Latest White Paper | "Cyral for Data Access Governance"· Learn More
Cyral
Free Trial
Blog

Validating Deployment Requirements with CloudFormation Custom Resources

Here at Cyral, we have many microservices that depend upon external requirements. We automate those services’ deployment using Infrastructure as Code (IaC) templates and, ideally, we want to know if all the service’s requirements are met at deployment time. Some of the items we usually check include:

  • Secrets from AWS Secrets Manager are accessible. If this verification fails, it might be due to a connectivity problem (e.g., missing VPC endpoint or firewall rules) or a permission problem (e.g., the IAM policy does not allow the service to read the secret).
  • Database connectivity. We usually try to connect to database engines and run a simple query like SELECT 1. If this step fails, it can point to either connectivity issues (e.g., misconfigured DNS records, wrong firewall rules, etc.) or authentication problems.
  • Check the connectivity with external services. That includes, for instance, trying to use a pair of OIDC client-id and secret-key to get a temporary access token.

Since we deploy most of our services to AWS using CloudFormation, we share some ideas in this post on how to validate deployment requirements using this service.

Background

CloudFormation is the AWS service for Infrastructure as Code (IaC). It automates cloud deployments by making use of templates to create infrastructure resources like VPC, subnets, EC2 instances, just to name a few. The service groups these resources in a collection named “stack” in which resources establish dependency relationships. CloudFormation manages the state of the entire stack, which makes it easy to know when your infrastructure is deployed.

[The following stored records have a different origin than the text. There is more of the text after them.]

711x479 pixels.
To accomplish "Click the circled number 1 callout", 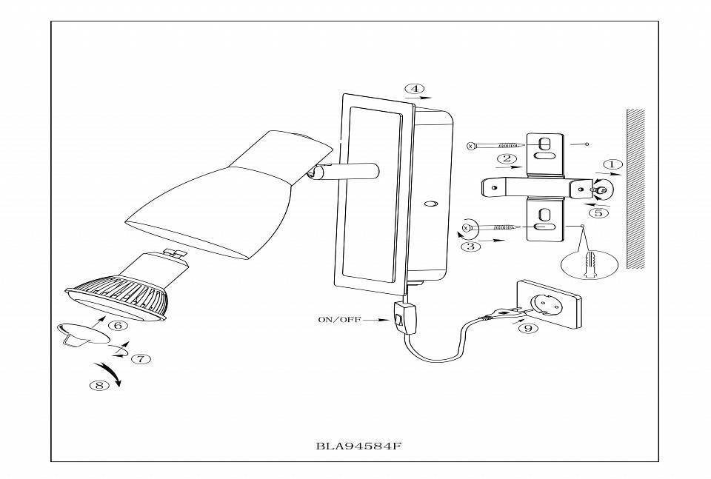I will [x=612, y=164].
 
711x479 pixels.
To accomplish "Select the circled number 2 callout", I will [x=507, y=158].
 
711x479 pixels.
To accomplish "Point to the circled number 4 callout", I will [x=414, y=89].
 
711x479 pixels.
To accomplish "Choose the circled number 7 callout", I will [x=141, y=358].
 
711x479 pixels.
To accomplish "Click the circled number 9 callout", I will [x=527, y=328].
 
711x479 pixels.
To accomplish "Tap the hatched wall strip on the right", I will [x=635, y=188].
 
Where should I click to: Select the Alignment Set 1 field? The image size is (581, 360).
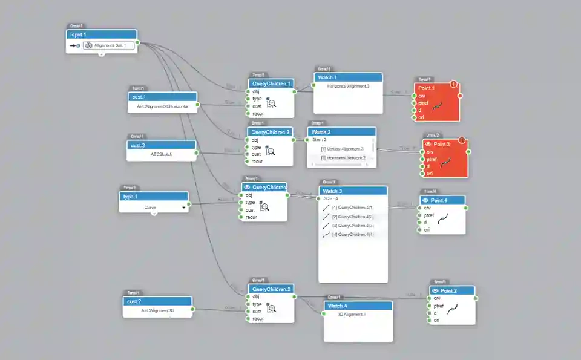point(109,45)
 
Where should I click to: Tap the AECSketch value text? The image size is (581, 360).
point(162,154)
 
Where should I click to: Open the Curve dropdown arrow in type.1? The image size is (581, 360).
point(183,207)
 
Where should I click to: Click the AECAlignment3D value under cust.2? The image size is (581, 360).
point(157,310)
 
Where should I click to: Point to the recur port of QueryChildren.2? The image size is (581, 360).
point(248,318)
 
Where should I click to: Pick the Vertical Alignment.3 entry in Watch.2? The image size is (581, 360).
point(343,149)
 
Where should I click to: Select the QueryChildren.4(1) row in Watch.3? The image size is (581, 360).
point(353,208)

Although the state helps to keep your infrastructure consistent, it has some limitations. For instance, suppose you write a CloudFormation template to deploy a Lambda function that depends on an external service at runtime. Also imagine that the external service is not ready to serve requests. By default, the CloudFormation deployment would finish with a successful state, even though the Lambda will not be able to function properly, since the service it depends on is unavailable.

Instead, what if we make stack deployment complete only when all the external requirements are met?

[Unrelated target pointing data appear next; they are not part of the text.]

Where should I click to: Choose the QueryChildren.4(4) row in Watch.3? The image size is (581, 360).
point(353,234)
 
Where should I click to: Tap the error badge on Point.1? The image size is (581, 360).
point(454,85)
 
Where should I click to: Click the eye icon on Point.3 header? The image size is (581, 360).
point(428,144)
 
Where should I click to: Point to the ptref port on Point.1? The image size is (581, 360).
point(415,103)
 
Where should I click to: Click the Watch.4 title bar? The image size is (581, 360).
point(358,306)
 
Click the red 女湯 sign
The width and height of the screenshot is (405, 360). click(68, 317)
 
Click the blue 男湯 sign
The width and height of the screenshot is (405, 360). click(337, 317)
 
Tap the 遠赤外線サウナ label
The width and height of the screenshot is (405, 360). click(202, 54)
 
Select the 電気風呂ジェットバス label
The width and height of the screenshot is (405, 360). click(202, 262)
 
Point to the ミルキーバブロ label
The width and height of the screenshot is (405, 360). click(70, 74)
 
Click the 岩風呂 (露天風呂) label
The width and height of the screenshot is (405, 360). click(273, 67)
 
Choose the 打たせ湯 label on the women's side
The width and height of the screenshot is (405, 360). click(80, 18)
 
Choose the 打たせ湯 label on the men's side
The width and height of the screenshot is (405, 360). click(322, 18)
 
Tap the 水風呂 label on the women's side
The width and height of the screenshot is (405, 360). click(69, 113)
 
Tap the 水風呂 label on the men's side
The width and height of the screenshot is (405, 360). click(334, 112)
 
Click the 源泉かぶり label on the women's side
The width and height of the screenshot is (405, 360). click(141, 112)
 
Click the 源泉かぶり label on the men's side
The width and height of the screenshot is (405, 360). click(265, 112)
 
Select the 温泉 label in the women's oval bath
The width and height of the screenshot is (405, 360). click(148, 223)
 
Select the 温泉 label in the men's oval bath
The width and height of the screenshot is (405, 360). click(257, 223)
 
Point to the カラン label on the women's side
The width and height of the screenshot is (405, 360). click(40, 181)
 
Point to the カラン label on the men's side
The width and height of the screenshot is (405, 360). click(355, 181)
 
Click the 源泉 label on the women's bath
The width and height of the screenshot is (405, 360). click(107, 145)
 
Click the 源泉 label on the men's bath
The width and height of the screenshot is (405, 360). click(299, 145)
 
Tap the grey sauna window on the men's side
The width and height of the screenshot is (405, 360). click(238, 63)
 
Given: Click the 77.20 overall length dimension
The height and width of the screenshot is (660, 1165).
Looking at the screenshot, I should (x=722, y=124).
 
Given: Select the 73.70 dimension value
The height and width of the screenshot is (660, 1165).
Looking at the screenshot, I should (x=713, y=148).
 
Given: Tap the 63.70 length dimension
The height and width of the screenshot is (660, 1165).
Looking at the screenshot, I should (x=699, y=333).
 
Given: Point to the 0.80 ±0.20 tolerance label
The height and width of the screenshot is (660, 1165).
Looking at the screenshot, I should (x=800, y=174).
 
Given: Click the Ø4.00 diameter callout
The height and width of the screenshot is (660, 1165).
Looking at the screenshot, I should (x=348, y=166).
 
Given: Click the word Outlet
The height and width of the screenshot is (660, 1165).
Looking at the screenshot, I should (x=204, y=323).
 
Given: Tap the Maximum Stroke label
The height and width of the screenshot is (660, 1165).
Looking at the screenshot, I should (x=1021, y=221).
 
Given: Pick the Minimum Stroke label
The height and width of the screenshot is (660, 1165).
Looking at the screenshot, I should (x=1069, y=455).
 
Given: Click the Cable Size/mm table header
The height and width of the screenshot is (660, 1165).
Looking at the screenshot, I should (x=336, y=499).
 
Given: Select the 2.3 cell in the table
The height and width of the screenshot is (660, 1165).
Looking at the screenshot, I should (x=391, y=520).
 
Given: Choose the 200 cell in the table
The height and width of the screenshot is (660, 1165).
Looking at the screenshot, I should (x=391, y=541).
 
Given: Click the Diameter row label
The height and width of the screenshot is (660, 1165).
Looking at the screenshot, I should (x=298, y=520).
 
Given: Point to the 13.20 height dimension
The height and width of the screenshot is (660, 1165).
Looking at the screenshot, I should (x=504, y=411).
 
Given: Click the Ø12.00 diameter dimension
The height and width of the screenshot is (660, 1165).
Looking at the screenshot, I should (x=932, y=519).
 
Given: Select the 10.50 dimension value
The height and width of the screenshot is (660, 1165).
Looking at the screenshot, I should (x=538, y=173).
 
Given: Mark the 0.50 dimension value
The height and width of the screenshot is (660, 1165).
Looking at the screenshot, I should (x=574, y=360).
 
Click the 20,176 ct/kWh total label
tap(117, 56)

CloudFormation custom resources

In addition to native resources like AWS::EC2::Instance, CloudFormation also offers a special resource type named Custom, also known as a custom resource. With this feature, we can extend CloudFormation capabilities and implement our own resource type through Lambda functions.

RequirementsCheckerFunction:
    Type: AWS::Lambda::Function
    Properties:
      Runtime: python3.9
      Handler: index.lambda_handler
      Code:
        ZipFile: |
          def lambda_handler(event, context):
            # check if all the requirements are met
RequirementsChecker:
    Type: Custom::RequirementsChecker
    Properties:
      ServiceToken: !GetAtt RequirementsCheckerFunction.Arn

In the above example, we are declaring a new resource named RequirementsChecker. Note that the resource type starts with Custom:: — that’s how CloudFormation knows it is a custom resource. We also specify the ServiceToken parameter, which refers to a Lambda function called RequirementsCheckerFunction. This function is where the custom resource implementation is made.

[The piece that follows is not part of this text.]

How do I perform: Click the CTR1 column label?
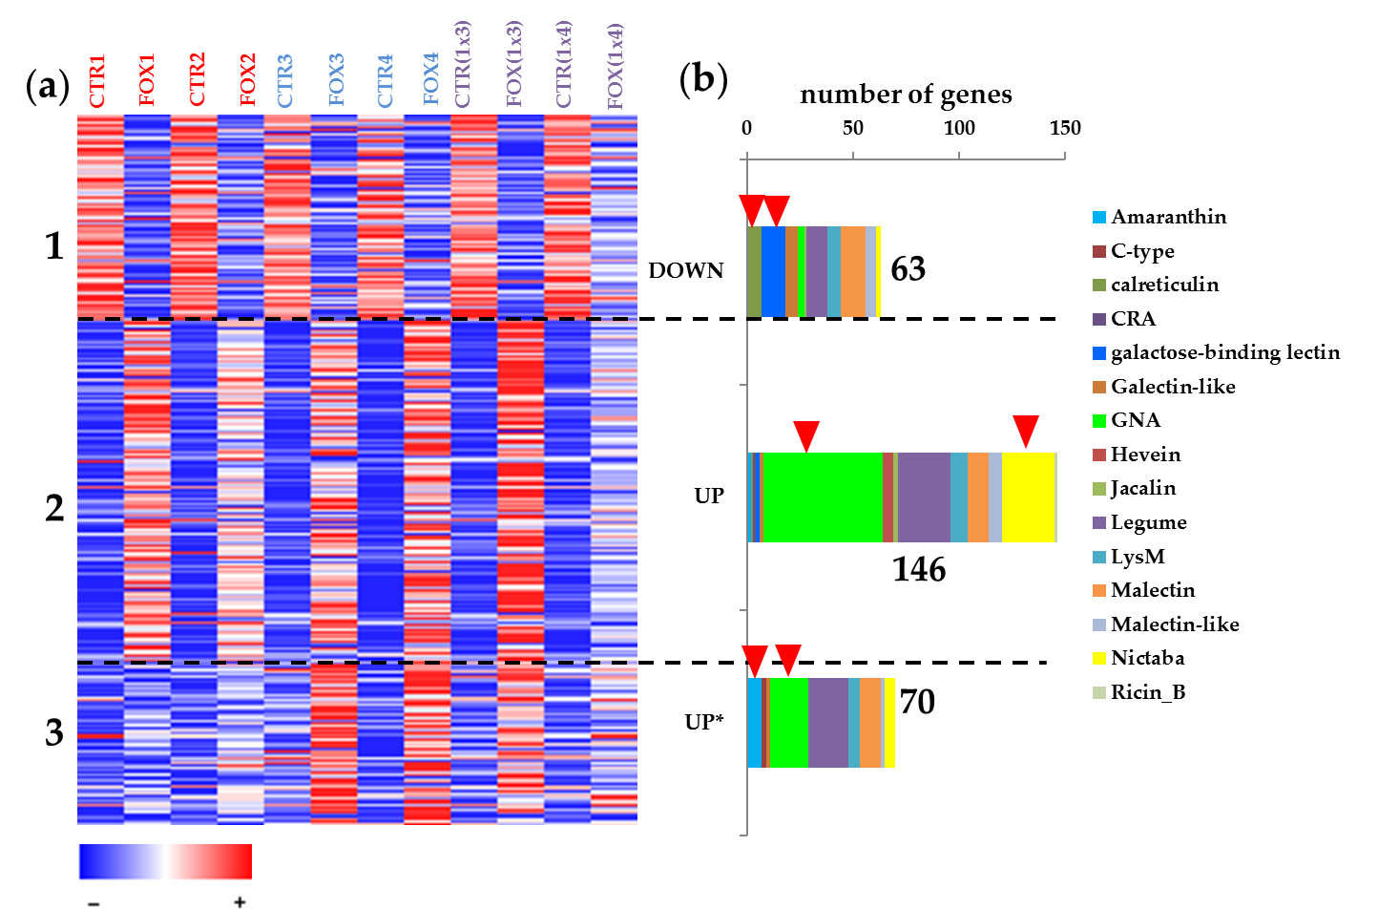97,80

Checking if the requirements of a service are met

In the above example, you could fill the body of lambda_handle with code to check if your CloudFormation deployments requirements are met. For instance, you could try to read credentials from AWS Secrets Manager, use these credentials to connect to a remote API, and call a ping operation on that API. If any of those steps fail, the requirements checker Lambda can send a signal to CloudFormation indicating that deployment of that custom resource failed, which would make the whole stack deployment fail and trigger rollback.

Writing all those checks in your template might be cumbersome. To simplify things, a good approach is to implement a dry-run mode in your application. If your application is also a Lambda function, you can read a custom input parameter from the lambda event payload to control whether it should behave like a dry-run or not.

With this final approach, your final Lambda code could look like the following.

import base64
import boto3
import cfnresponse
import json
import os

def lambda_handler(event, context):
  try:
    if event['RequestType'] == 'Delete':
      cfnresponse.send(event, context, cfnresponse.SUCCESS, {})
      return
    lambda_client = boto3.client('lambda')
    response = lambda_client.invoke(
      FunctionName=os.getenv('SERVICE_LAMBDA_ARN'),
      Payload='{"dry-run":true}'
    )
    status_code = response.get('StatusCode')
    function_error = response.get('FunctionError')
    payload = response.get('Payload')
    if payload:
      payload = payload.read().decode('utf-8')
    if status_code >= 200 and status_code <= 299 and not function_error:
      cfnresponse.send(event, context, cfnresponse.SUCCESS, {})
    else:
      cfnresponse.send(
        event, context, cfnresponse.FAILED, {},
        reason=f"Service invocation terminated with error. StatusCode: {status_code}, Response: {payload}"
      )
  except Exception as e:
    cfnresponse.send(event, context, cfnresponse.FAILED, {}, reason=f"Unable to deploy the service: {e}")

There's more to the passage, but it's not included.